Le contraste continuait. Il y avait autant de différence entre les souvenirs que Bamboche me paraissait avoir laissés dans cette maison, qu’entre l’apparence de cette demeure et de celle que je venais de quitter. L’illusion du beau-père, grand d’Espagne, du riche mariage, un moment caressée par moi, s’évanouit comme un songe ; et je rougis de n’avoir pas tout d’abord apprécié, comme elles devaient l’être, ces hâbleries effrontées de mon ami d’enfance.

Peu désireux de continuer l’entretien, je dis à cette femme :

— Pourriez-vous, Madame, m’enseigner où le capitaine demeure maintenant ?

— Je ne suis pas votre servante, — me répondit grossièrement cette femme, — cherchez ce bandit où vous voudrez.

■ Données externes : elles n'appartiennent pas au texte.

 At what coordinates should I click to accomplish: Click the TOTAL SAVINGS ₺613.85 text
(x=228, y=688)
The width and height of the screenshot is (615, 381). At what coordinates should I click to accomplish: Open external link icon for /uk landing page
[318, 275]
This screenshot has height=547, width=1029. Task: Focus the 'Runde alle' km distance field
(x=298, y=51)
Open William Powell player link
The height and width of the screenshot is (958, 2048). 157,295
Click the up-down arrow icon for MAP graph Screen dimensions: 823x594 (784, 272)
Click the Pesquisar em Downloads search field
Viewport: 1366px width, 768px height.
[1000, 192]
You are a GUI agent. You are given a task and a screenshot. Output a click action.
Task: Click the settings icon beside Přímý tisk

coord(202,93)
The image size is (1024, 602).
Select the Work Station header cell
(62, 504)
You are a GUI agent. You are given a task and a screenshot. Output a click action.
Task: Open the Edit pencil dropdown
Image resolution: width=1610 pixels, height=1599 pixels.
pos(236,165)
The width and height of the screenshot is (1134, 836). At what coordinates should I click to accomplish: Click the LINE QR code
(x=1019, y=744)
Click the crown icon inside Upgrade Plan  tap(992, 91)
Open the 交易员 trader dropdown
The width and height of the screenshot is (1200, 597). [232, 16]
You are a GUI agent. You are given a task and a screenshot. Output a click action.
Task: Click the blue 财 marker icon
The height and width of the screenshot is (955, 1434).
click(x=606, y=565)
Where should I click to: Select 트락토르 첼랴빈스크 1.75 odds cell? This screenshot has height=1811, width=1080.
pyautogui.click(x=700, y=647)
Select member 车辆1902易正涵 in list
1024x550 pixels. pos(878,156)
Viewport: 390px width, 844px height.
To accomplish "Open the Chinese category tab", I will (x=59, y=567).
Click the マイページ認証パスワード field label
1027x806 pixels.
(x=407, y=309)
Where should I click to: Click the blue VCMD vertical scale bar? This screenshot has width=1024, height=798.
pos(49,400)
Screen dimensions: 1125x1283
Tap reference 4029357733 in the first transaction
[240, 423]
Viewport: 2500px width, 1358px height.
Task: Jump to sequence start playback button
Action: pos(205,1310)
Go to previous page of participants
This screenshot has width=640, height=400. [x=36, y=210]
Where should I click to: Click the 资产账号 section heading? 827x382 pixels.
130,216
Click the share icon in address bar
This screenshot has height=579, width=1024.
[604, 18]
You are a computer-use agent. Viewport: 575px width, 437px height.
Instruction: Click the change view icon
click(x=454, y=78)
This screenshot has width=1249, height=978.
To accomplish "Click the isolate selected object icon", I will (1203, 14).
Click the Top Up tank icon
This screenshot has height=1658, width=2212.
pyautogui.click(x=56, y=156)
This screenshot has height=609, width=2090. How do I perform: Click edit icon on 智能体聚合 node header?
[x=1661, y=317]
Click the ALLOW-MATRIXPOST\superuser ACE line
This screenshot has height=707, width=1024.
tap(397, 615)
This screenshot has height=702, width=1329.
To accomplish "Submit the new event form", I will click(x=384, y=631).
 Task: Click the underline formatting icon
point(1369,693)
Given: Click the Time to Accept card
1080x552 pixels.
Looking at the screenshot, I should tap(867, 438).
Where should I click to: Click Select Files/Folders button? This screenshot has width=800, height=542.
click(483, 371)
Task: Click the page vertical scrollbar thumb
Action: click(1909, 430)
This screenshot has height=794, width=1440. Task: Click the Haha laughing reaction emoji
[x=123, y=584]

Cette réponse m’effraya ; mon seul, mon dernier espoir était de rencontrer Bamboche. Quelle que fût la position où il se trouvât, j’étais assez sûr de moi pour ne pas craindre sa mauvaise influence, et j’avais assez foi dans son amitié, et, il faut le dire, dans son intelligence remplie de ressources, pour croire qu’il m’aiderait à sortir, même honorablement, de la déplorable extrémité où j’étais acculé.